1. ## diameter-chord ratio

Can I find the ratio between the number of diameters to the number of chords in a given circle?
What can You say on the relationship between them?
Can I say that:
number diameter is a subset number of chords.
Is the a this relationship is fixed number? Why? Or why not?

2. ## Re: diameter-chord ratio

There is no relationship between the number of chords and the number of diameters of a circle. This is because the set of all chords or diameters has a cardinality that is not a number. You can say that for any point on a circle, there is exactly one other point that will make a diameter while you can choose any other point to make a chord. So, you can say the cardinality of diameters may be represented (informally, and slightly abusing notation):

$$\dfrac{1}{2}\dbinom{|S^1|}{1}$$

While the cardinality of chords might be:

$$\dbinom{|S^1|}{2}$$

But these sets both have cardinality of the continuum, so their cardinalities are equal.

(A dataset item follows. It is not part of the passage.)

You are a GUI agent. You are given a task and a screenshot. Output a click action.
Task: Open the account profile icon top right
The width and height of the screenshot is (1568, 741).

3. ## Re: diameter-chord ratio

Given a single point on the circle, any line from that point to another is a chord so there are infinitely many chords through that point but only one of them is a diameter. But there are an infinite number of points on the circle so you not only have infinitely many chords you have infinitely many diameters. There is no good way to compare "infinities" except in terms of "cardinalities" as SlipEternal said.